Parallel Path, a Boulder-based firm that specializes in data-driven online marketing, in April appointed Hardy Kalisher to lead its strategic consulting group.
Kalisher, the founder of HK Design + Consulting, started working as a consultant to Parallel Path in November, then was brought on to a director-level position last month.
The Daily Camera spoke with Kalisher recently about online marketing strategies.
The following has been edited for clarity and space.
1. What prompted you to transition from HK Design + Consulting to Parallel Path?
I think it was a meeting of like minds. The founders of Parallel Path, Brian Cleveland and Bryan Boettinger, and I have some history with just working in the local community. Bryan Boettinger, we go back 20 years.
Conversations about coming in and supporting their leadership team as a consultant led to further discussions about joining the agency on a permanent basis. I was having success with (HK Design + Consulting) and ultimately the more I got to know about Parallel Path, the more appealing it became to join forces with them and achieve more (success) as a group as opposed to working fairly independently.
2. What do you feel separates Parallel Path from others in its field?
We’re an online marketing agency and there is no shortage of those. One thing we do particularly well is we’re very good at collaborating with our clients in developing direct and quantified goals.

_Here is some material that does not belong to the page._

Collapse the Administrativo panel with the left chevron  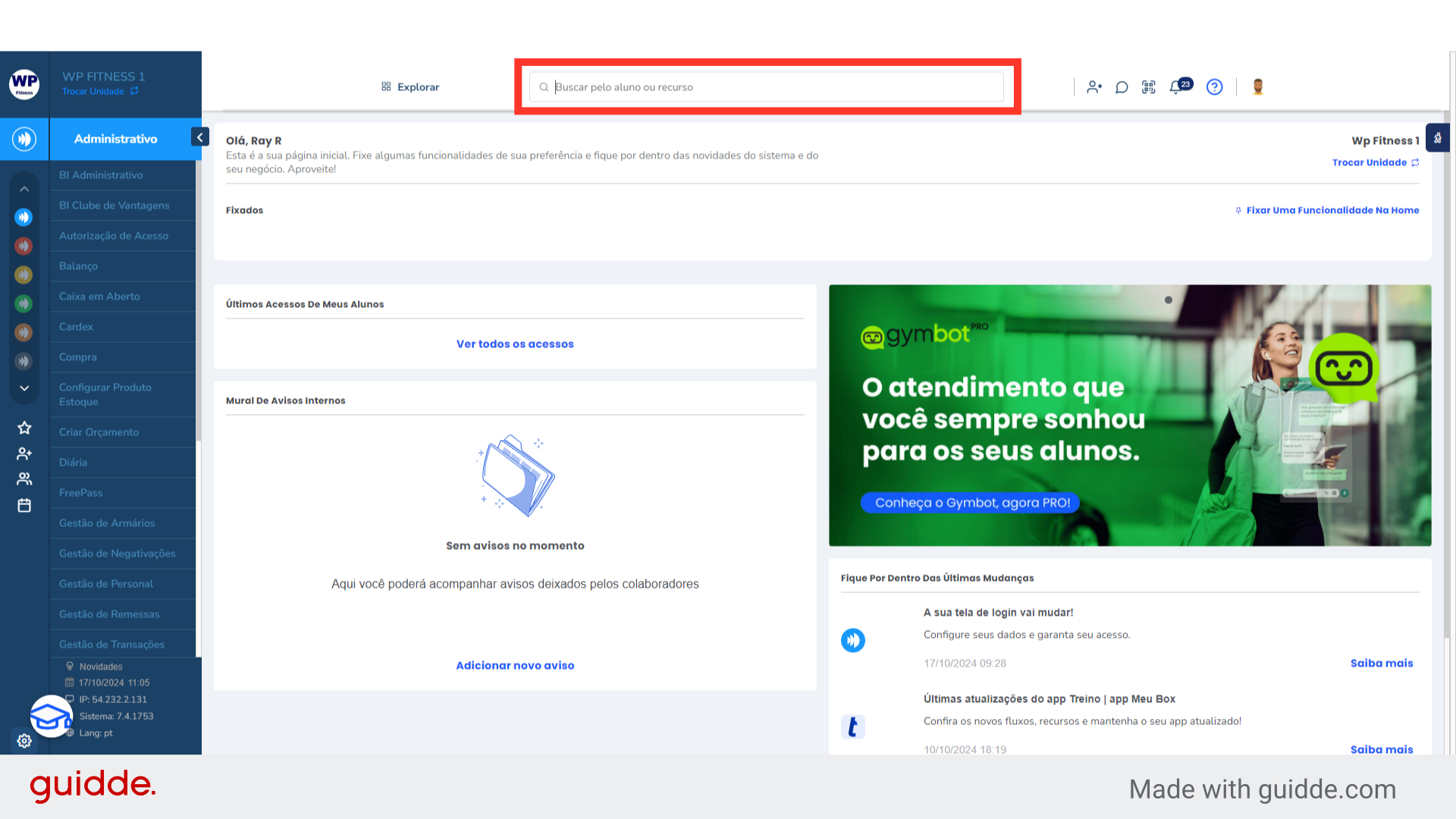pos(199,136)
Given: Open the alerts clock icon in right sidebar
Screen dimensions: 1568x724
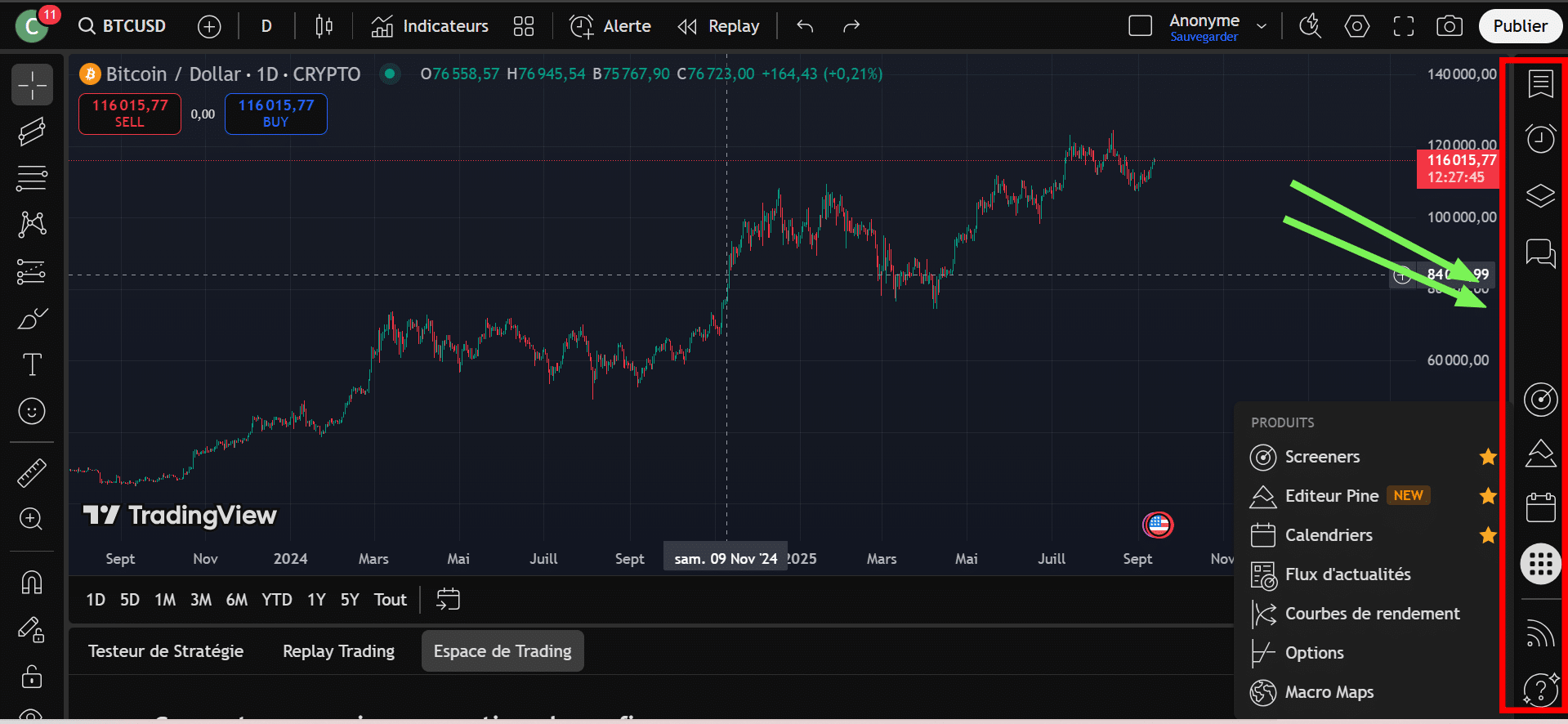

The entire online space is very competitive, with evolving dynamics. We work as a partner with our clients to achieve their goals and build single- and multi-channel strategies to deliver against their goals.

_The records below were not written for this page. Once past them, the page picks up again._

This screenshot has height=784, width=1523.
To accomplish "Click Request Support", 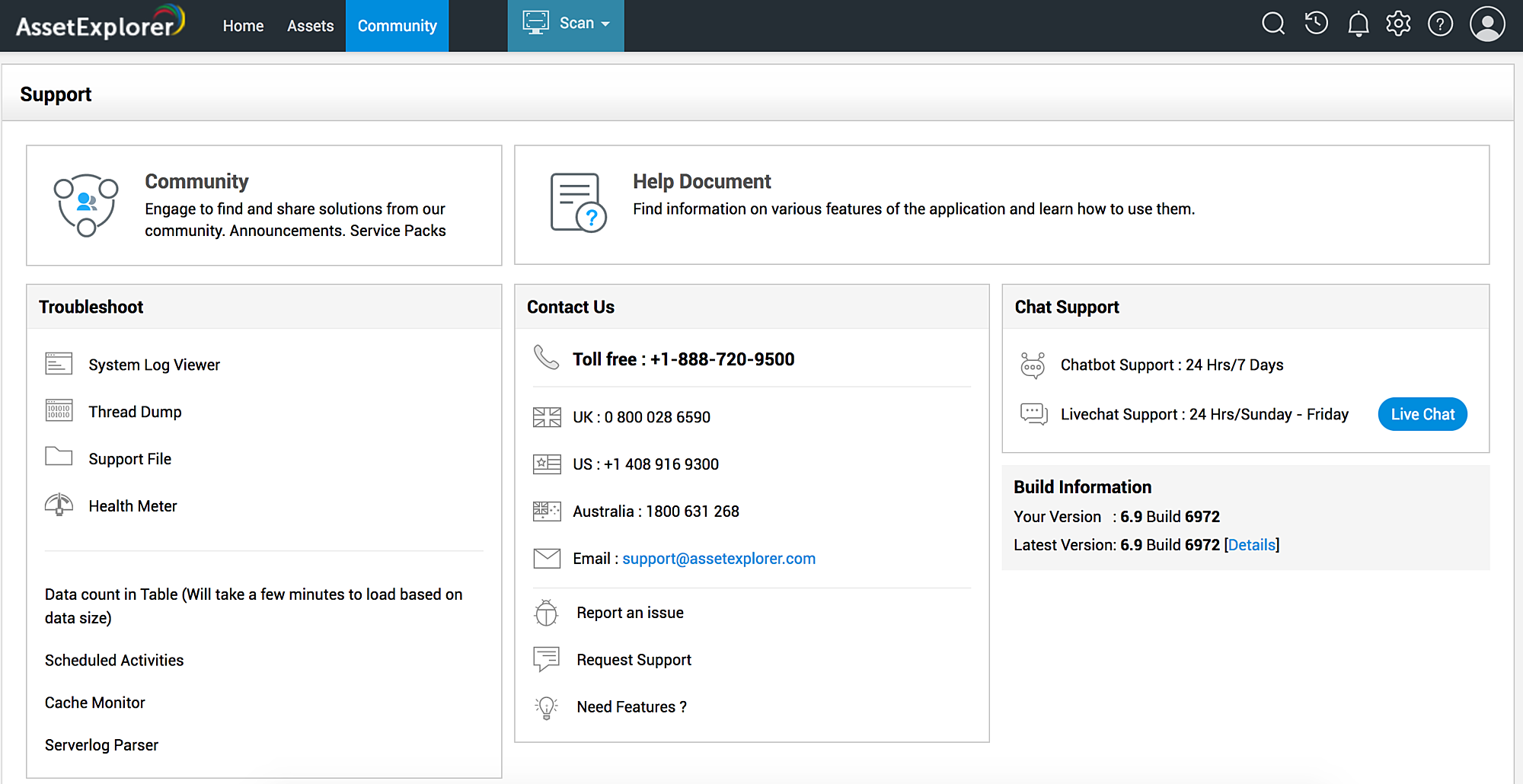I will tap(634, 660).
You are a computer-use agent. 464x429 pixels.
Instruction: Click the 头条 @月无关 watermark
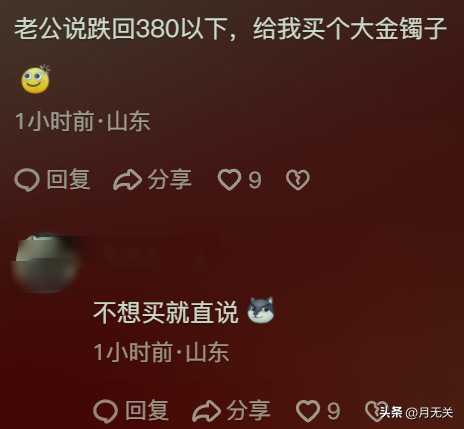[x=416, y=413]
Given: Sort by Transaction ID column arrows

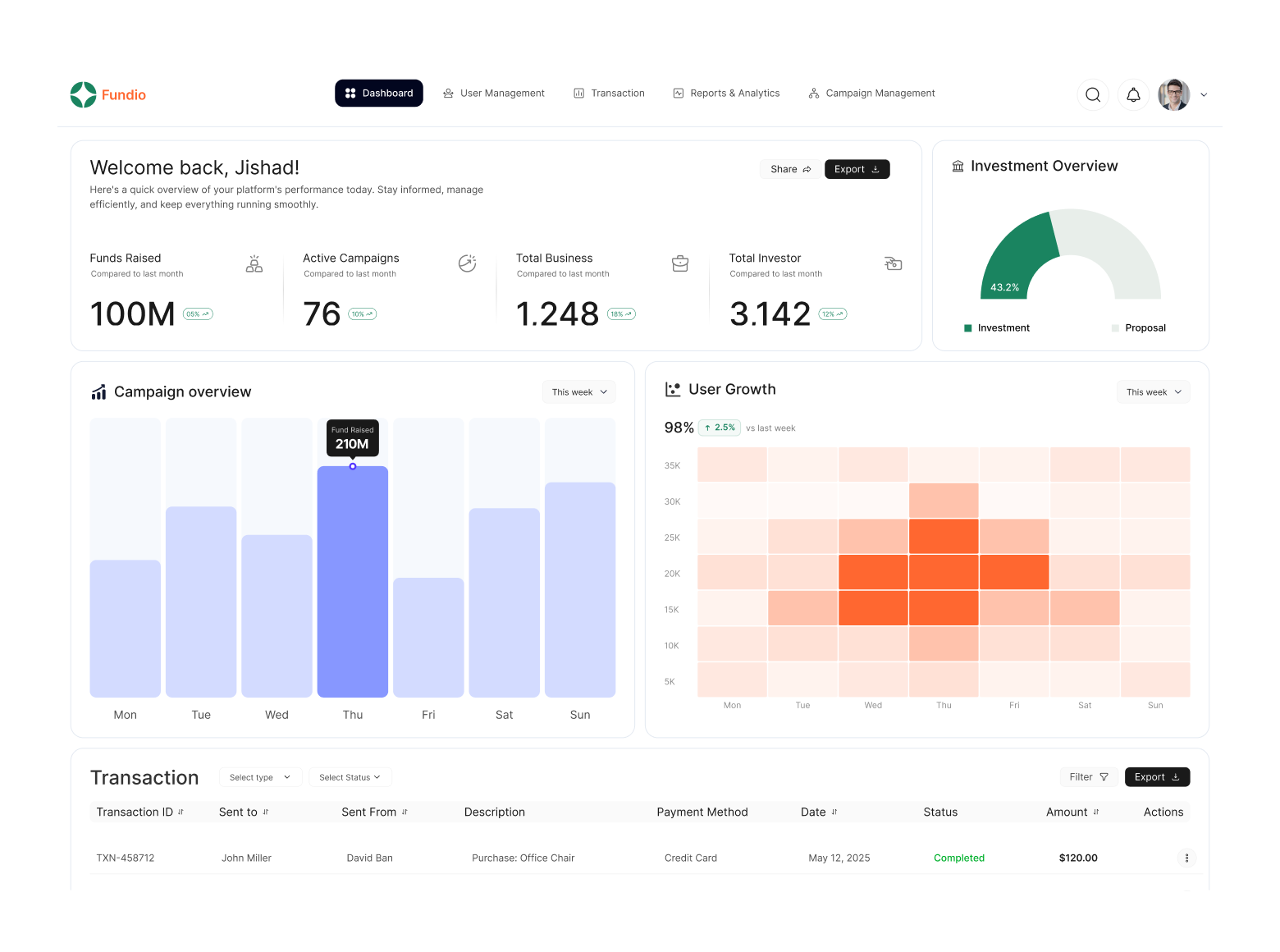Looking at the screenshot, I should pos(181,812).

(Working with) both medium- and enterprise-level clients, all of our clients are looking for the same thing. The clients’ chief marketing officers are charged with developing their brand awareness online to developing leads and revenue through transactional websites.
Our approach is very data-driven … and (applicable) to multi-channel strategies. We don’t just look at the end of the pipeline …

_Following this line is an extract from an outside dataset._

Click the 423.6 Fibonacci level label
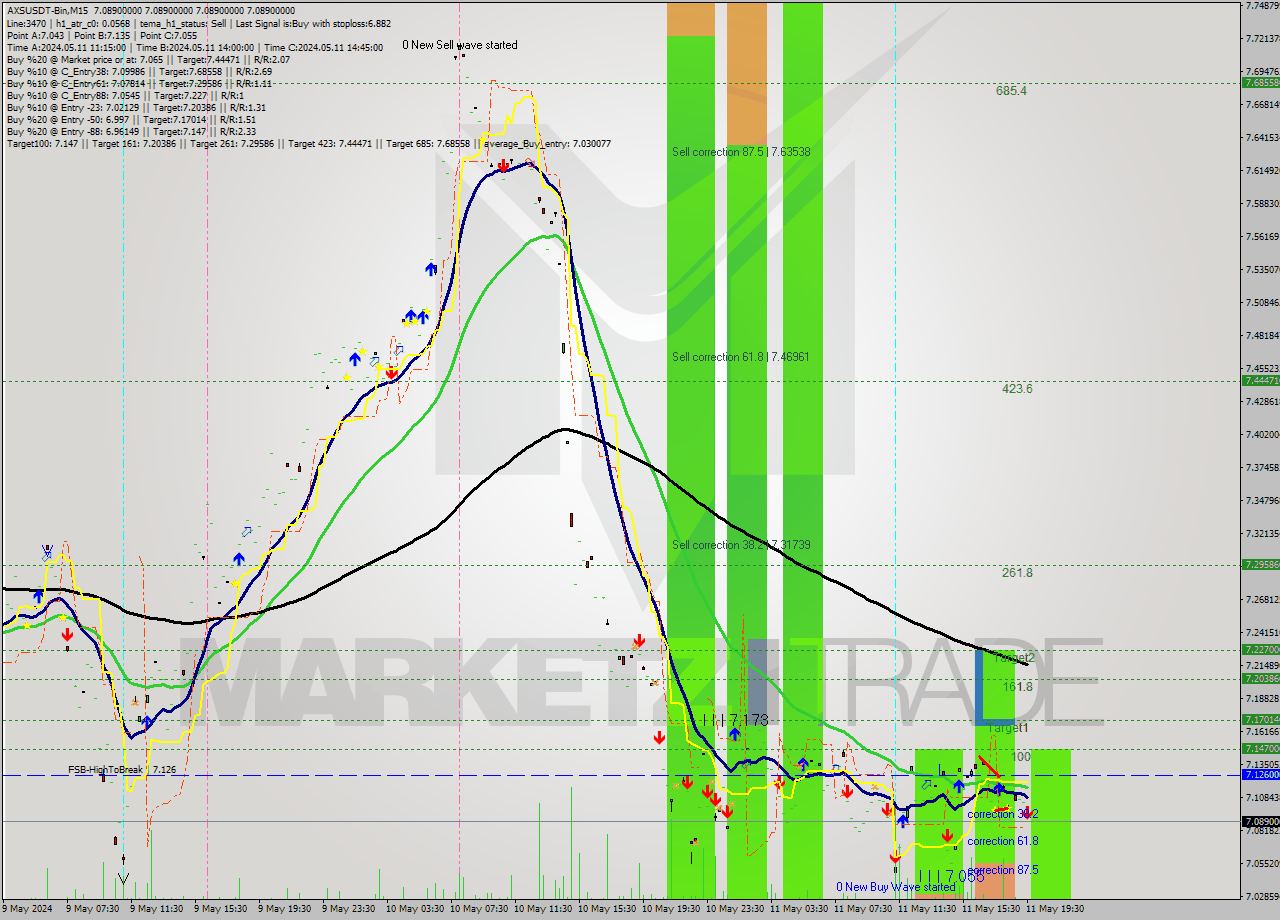 click(1017, 389)
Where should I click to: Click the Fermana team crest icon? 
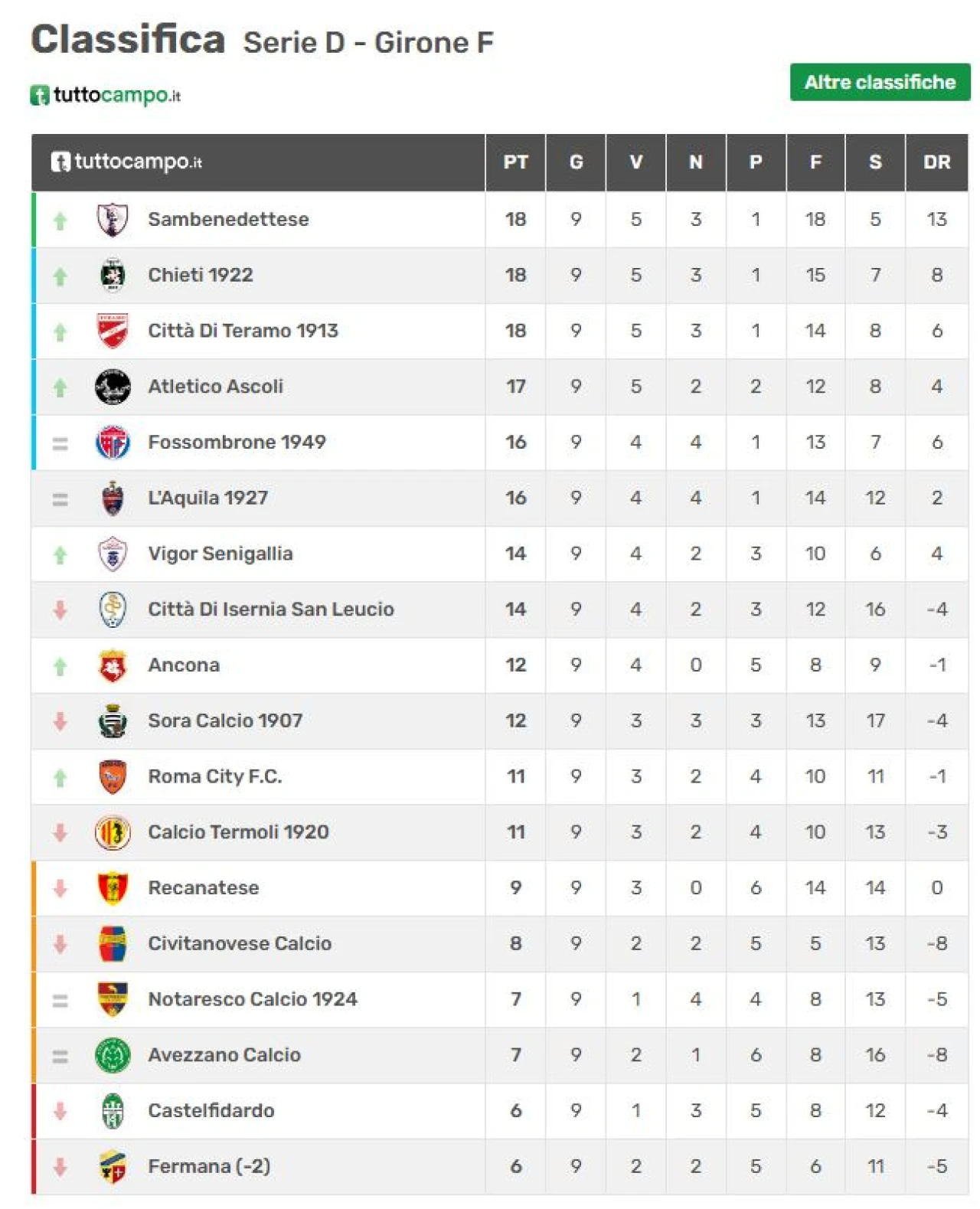113,1167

Our marketing decisions are moving at a faster and faster rate. … Being transactional online is happening faster and faster.
Online has gone from desktop to smartphones to tablets.
3. What types of customers are on your roster?
We have clients from Colorado to Japan. We have international clients. We have tech clients. We have e-commerce clothing companies.
We have global Fortune 50 clients. … Our clients are very sophisticated in their markets.
4. What are some tips seeking to improve their online marketing capabilities?
The most successful form of online marketing is delivering what the customer wants when they want it and where they want it, and the best way to do that is through content and relevant content. You need to reach your clients when and where they want to be reached.
When and how they are doing it (could include) smartphones and various devices.
The relevance piece, I go back to authentic content. That is where it is most effective.
If online marketing is about trying to beat the system, that is a short-term gain. Companies that are getting it right — and the strategies we develop — have developed content that’s authentic and relevant for the client.
… Be honest and have quality content and you will have qualitative success and you will have quality customer engagement.
(Search engine optimization) content is ultimately the most successful. Paid advertising works when it follows the same best practices from an SEO standpoint — matching the customer’s desire to find accurate, relevant content.
5. How could social media play into online marketing efforts?
Social media is just one part of an entire marketing strategy. Social media primarily allows companies to engage. If they’re smart, they’ll interact in real-time with their clients and customers and reinforce their brands or positions.
When done right, it’s about creating an authentic relationship with your customers. That authentic relationship is about being transparent and honest.
(Companies that are successful on social media) are quick to respond, quick to engage. They’re pushing conversations as much as they’re collecting and pulling in.